Another limitation is that the corpus of radiology reports was primarily limited to CT scans, including chest. Also, the corpus was curated from a single academic medical center, which limits the size of the corpus and affects the conditions and findings identified in the reports of those found in the region.

Methods

Study Design
Text processing
Non-contextual embedding models
Contextual embedding models
Manual Document Annotation
Model Setup
Logistic Regression Models
Bidirectional LSTM Models
BERT-based Models
Efficient Transformer Models
Statistical Analyses

For binary classification, I used the scikit-learn implementation of Stratified k-fold cross-validation using the StratifiedKFold method (Pedregosa et al. 2011). Each of our binary and multi-label classification models were trained using binary cross-entropy with logit loss implemented in PyTorch (Paszke et al. 2019). Each of our metrics was calculated using the scikit-learn methods for calculating accuracy and precision, recall, and F1 scores (Pedregosa et al. 2011).

When using the English Wikipedia trained spherical embeddings at a maximum learning rate of 0.001, the model failed to converge. Binary classification: As with our BERT-based models (Section 4.1.9), I loaded the Longformer equivalent of each of these three models and their tokenizers using the transformers library (Wolf et al. 2020).

Results

Annotation
Label Distribution
Binary Classification
Multi-label Classification

Bi-Way LSTM Models: Model performance for each of our Bi-Way LSTM (BiLSTM) models is shown in Table 4.3 and Figure 4.2. BERT-based models: Performance measures for each of our three studied BERT-based models are shown in Table 4.4 and Figure 4.3. Efficient transformer models: Performance measures for each of our Efficient transformer models are shown in Table 4.5.

Logistic Regression Models: The results for each of our logistic regression models are presented in Table 4.6 and Figure 4.7. Efficiency transformer designs: Performance metrics for each of our efficiency transformer designs are shown in Table 4.9.

Table 4.2: Binary classification performance for Logistic Regression models.

Discussion

In Figure 4.12, I compare the micro-F1, precision and recall efficiency between the BERT-based models and the effective transformer models.
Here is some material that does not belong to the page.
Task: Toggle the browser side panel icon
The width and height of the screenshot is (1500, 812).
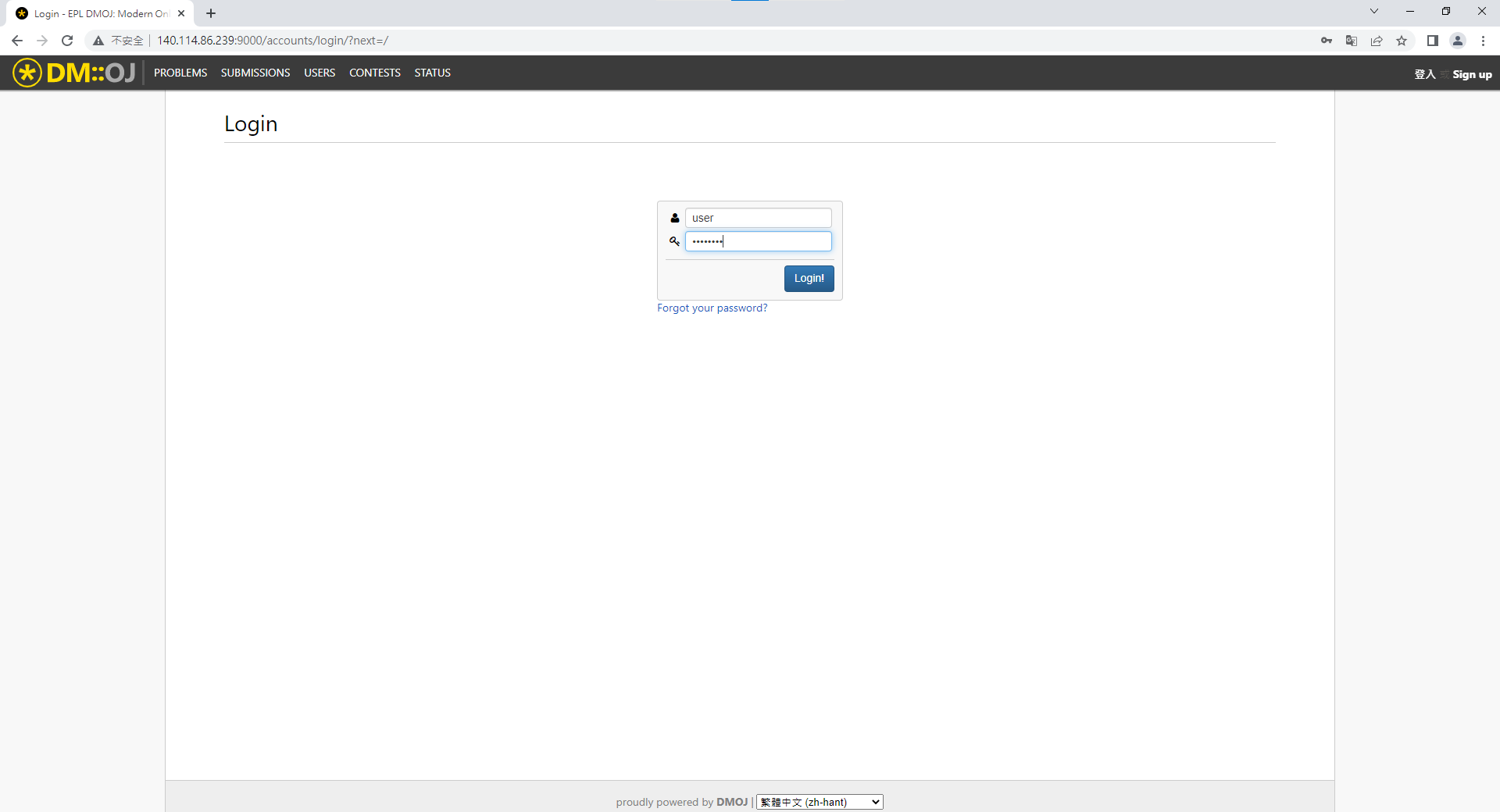Action: click(1432, 41)
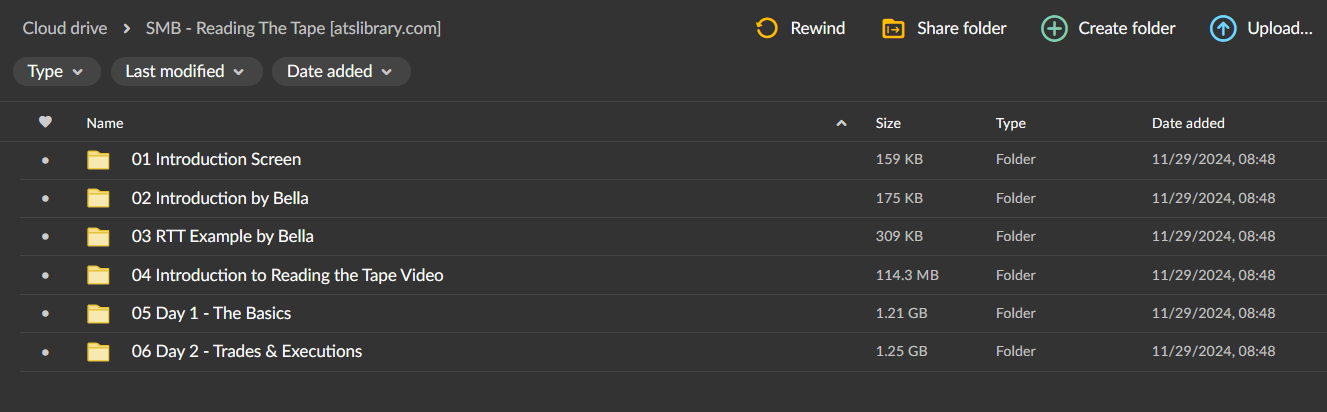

As described in Section 4.1.8, the BiLSTM models using our custom spherical embeddings and the spherical embeddings trained on the English Wikipedia converged only after increasing the learning rate. BERT-based models: For binary and multi-label classification, I consistently found that our custom RadBERT model outperformed the base BERT model and the BlueBERT model.

Efficient Transformer Models: Our efficient transformer models are the Longformer model equivalent of the BERT-based models: basic, BERT without case, BlueBERT and our custom RadBERT model. As expected, BiLSTM models trained faster than the BERT-based and Efficient Transformer models.

Figure 4.10: Multi-label Classification: Performance metrics for each Efficient Transformer model based on 5-fold cross validation

Conclusion

A Generalized Natural-Language Text Processor for Clinical Radiology." Journal of the American Medical Informatics Association. Proceedings of the 56th Annual Meeting of the Society for Computational Linguistics (Volume 1: Long Papers). In. Extending a radiology lexicon through contextual patterns in using radiology reports." Journal of the American Medical Informatics Association.

CLAMP – a toolkit for efficiently building personalized natural language processing clinical pipelines.” Journal of the American Medical Informatics Association. Identification of Patient Smoking Status from Discharge Medical Records.” Journal of the American Medical Informatics Association.